LONGMEADOW – Increasing the town’s revenue base will be a point of emphasis for the Select Board in 2016.
The board made that determination during a Dec. 2 meeting with facilitator Bernard Lynch to create a list of goals for the coming year.
Selectman Mark Gold said the town must strive to think of new ways to generate additional revenue.
“I’m not sure that we’ve got the right people to come up with these entrepreneurial things, which is ‘How do I generate new revenue? How do I significantly cut my costs to provide the same service?’ I’m talking about the kind of things like what would town-wide Wi-Fi do for the town to cut the municipal government’s cost?” he added.

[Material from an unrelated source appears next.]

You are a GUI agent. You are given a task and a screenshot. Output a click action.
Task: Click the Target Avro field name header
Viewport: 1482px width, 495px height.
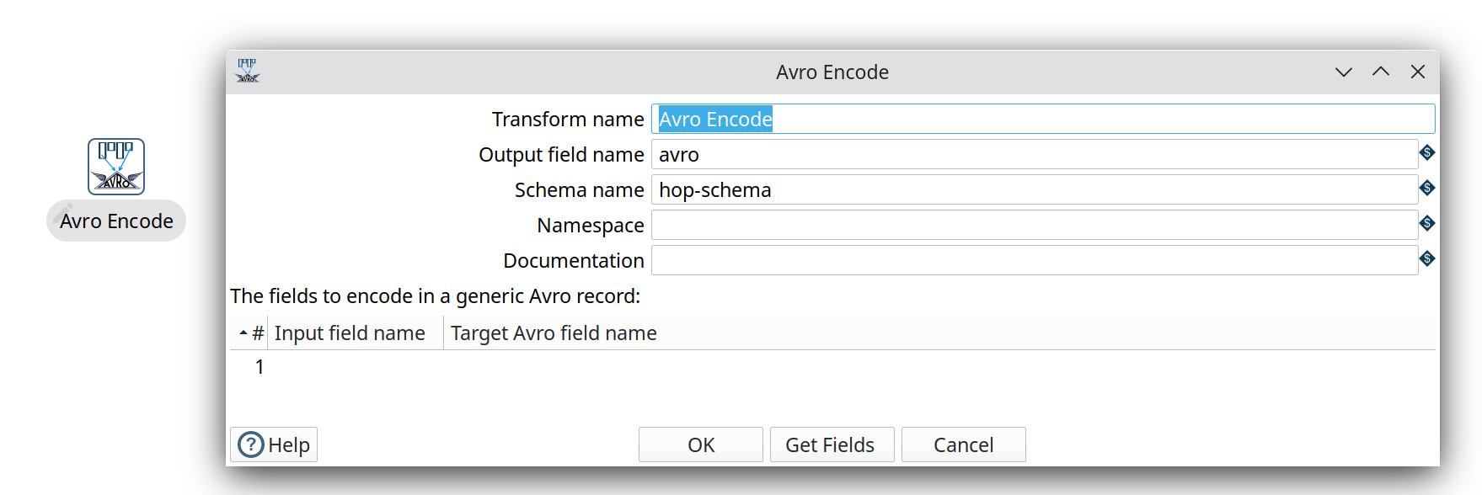tap(554, 333)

Finance Director Paul Pasterczyk told the selectmen at its Sept. 21 meeting the town is anticipated to reach its residential tax rate limit of $25 per $1,000 of assessed value during the next five to six years based on current budget patterns.
Selectman Marie Angelides said if the town’s revenue base remains the same the community would have to decrease its number of employees with benefited positions.
“It’s something that we have to find an innovative way to providing the same services, whether it’s the schools or the [Department of Public Works] because right now our budgets … salaries are eating up a huge amount of that and if you add on top of that benefits that squeezes are infrastructure. It’s been doing that for years,” she added.
Angelides said the newly renovated Blinn Tennis Courts are available free to the public and she believes residents paying for passes could offset the cost of maintaining the structure.
Select Board Chair Richard Foster said he believes it may become difficult in the future to appropriate funds for proposed projects, including a new or renovated Adult Center, a new DPW facility, and a single new or renovated middle school.
“Our town is aged out,” he added. “We’re at the point where we’re having aged infrastructure problems. We’ve got a budget system that seems to work really well – tried and true – but the thing is how do we spend our dollars wisely for what we take in this year? How far out do we look for a plan? The needs are so plentiful.”
He noted the town would be paying the debt on the new high school until 2041.
Angelides also said the town needs to focus on better funding its Other Post-Employment Benefits (OPEB) and continue looking on ways to regionalize services with neighboring communities.
Lynch, a facilitator for Community Paradigm Associates and a former city manager of Lowell hired by the Select Board to help improve the relationship between selectmen and Town Manager Stephen Crane, said the town might want to consider promoting more innovative thinking from town government in ways to reduce costs and better serve residents.
“People don’t think outside the bubble,” Foster said. “When was the last time we sent somebody to training?”
Crane said he believes the community’s culture has an aversion to change.
“I think there is an expectation of a level of service and I think the biggest barrier is not in the town administration or the Select Board,” he added. “I think it’s changing the level of service that people are accustomed to getting is the biggest risk.”